PROBLEM TO SOLVE. Copy word for word the lines from the start of the records through the line that contains "Given: Open the Palettes menu", both included.

======== INFORMATION SUPPLIED

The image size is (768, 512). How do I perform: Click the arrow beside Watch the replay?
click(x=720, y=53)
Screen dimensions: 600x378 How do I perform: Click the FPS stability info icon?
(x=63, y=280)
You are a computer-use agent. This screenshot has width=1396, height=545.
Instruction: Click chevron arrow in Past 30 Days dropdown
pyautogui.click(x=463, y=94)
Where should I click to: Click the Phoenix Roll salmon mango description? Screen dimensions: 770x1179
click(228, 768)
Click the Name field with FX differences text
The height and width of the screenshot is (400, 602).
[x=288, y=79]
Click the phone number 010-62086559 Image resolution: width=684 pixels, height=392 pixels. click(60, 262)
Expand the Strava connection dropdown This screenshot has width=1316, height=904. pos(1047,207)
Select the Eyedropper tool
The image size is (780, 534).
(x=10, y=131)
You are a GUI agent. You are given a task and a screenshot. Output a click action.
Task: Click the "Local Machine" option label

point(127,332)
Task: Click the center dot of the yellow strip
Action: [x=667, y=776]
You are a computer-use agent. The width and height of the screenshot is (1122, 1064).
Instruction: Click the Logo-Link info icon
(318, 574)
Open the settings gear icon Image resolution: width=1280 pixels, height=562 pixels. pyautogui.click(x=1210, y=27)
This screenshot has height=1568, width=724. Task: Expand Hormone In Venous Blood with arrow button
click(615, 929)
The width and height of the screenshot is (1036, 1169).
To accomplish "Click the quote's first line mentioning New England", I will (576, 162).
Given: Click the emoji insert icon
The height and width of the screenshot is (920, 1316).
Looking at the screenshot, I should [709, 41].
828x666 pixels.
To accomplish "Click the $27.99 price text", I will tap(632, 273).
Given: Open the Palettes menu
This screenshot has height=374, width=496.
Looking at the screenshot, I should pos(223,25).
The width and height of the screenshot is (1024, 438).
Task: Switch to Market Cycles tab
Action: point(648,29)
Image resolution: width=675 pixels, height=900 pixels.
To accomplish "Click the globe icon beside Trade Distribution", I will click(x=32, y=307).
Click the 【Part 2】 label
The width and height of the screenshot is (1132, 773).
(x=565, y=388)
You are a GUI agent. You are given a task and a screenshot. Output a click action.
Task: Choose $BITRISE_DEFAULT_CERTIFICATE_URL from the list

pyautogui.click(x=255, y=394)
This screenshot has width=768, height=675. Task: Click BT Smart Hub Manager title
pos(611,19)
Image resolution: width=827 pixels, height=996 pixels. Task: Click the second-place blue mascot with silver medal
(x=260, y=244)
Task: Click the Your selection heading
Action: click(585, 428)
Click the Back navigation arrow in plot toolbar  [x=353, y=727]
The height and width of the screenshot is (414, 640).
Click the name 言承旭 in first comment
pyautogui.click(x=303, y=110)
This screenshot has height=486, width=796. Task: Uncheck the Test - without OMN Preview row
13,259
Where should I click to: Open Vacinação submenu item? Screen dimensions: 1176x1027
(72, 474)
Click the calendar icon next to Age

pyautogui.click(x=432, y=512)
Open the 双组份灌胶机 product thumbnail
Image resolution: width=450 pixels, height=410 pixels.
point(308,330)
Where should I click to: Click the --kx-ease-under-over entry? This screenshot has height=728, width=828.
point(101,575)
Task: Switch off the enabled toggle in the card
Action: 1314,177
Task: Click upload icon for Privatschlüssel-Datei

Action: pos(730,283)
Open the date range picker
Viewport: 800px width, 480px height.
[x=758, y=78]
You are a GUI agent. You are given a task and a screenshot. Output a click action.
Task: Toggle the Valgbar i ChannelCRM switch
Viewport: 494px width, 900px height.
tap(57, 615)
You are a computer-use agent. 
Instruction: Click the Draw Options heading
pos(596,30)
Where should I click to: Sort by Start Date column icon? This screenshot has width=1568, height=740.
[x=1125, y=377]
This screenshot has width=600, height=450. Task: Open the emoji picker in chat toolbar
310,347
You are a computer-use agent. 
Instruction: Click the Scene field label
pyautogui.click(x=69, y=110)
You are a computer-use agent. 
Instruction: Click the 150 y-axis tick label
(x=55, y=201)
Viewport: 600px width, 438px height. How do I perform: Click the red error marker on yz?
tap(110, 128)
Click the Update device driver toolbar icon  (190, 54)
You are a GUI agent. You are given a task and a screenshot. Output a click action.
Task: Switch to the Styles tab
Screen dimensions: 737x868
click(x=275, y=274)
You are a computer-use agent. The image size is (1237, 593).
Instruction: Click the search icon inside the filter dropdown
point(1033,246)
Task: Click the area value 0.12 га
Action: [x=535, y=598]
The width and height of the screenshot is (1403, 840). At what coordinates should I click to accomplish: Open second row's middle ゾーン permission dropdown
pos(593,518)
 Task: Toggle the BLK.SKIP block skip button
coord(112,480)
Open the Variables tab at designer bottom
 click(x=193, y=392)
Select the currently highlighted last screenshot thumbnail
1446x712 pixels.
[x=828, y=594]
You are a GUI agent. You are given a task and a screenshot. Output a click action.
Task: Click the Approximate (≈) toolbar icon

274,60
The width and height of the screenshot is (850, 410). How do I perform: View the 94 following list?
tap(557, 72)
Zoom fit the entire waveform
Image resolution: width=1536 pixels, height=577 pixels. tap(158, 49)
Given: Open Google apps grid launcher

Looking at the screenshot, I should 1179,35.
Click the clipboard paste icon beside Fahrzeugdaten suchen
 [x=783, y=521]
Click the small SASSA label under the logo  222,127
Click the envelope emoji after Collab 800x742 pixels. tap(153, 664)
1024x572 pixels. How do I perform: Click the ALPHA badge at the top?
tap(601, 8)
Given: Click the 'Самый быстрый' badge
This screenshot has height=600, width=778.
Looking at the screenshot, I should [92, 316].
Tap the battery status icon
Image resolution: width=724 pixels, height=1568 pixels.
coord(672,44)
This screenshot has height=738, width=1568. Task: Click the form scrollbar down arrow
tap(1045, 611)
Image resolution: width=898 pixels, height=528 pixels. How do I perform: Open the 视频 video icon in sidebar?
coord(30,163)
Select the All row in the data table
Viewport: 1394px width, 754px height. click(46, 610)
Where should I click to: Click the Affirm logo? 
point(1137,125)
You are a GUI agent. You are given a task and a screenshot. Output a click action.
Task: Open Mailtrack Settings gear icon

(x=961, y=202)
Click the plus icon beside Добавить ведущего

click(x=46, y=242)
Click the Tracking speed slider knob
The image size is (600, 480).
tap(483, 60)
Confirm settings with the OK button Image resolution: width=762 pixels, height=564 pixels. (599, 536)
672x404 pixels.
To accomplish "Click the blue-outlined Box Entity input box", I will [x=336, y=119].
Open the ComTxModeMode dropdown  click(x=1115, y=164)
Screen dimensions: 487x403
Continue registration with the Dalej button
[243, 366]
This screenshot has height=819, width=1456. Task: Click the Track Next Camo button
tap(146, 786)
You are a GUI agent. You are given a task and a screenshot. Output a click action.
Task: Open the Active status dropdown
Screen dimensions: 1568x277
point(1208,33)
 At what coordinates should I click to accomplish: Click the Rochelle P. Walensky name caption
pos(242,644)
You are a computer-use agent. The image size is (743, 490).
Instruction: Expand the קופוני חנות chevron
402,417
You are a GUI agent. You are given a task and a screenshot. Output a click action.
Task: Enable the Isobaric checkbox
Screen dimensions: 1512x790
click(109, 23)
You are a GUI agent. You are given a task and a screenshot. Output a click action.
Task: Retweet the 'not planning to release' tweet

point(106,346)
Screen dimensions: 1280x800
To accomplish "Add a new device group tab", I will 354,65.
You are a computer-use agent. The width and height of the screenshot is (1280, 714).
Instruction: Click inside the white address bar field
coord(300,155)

================

RESULT OF THE TASK.
The image size is (768, 512). How do I perform: Click the arrow beside Watch the replay?
click(x=720, y=53)
Screen dimensions: 600x378 How do I perform: Click the FPS stability info icon?
(x=63, y=280)
You are a computer-use agent. This screenshot has width=1396, height=545.
Instruction: Click chevron arrow in Past 30 Days dropdown
pyautogui.click(x=463, y=94)
Where should I click to: Click the Phoenix Roll salmon mango description? Screen dimensions: 770x1179
click(228, 768)
Click the Name field with FX differences text
The height and width of the screenshot is (400, 602).
[x=288, y=79]
Click the phone number 010-62086559 Image resolution: width=684 pixels, height=392 pixels. click(60, 262)
Expand the Strava connection dropdown This screenshot has width=1316, height=904. pos(1047,207)
Select the Eyedropper tool
The image size is (780, 534).
(x=10, y=131)
You are a GUI agent. You are given a task and a screenshot. Output a click action.
Task: Click the "Local Machine" option label

point(127,332)
Task: Click the center dot of the yellow strip
Action: [x=667, y=776]
You are a computer-use agent. The width and height of the screenshot is (1122, 1064).
Instruction: Click the Logo-Link info icon
(318, 574)
Open the settings gear icon Image resolution: width=1280 pixels, height=562 pixels. pyautogui.click(x=1210, y=27)
This screenshot has height=1568, width=724. Task: Expand Hormone In Venous Blood with arrow button
click(615, 929)
The width and height of the screenshot is (1036, 1169).
To accomplish "Click the quote's first line mentioning New England", I will (576, 162).
Given: Click the emoji insert icon
The height and width of the screenshot is (920, 1316).
Looking at the screenshot, I should [709, 41].
828x666 pixels.
To accomplish "Click the $27.99 price text", I will tap(632, 273).
Given: Open the Palettes menu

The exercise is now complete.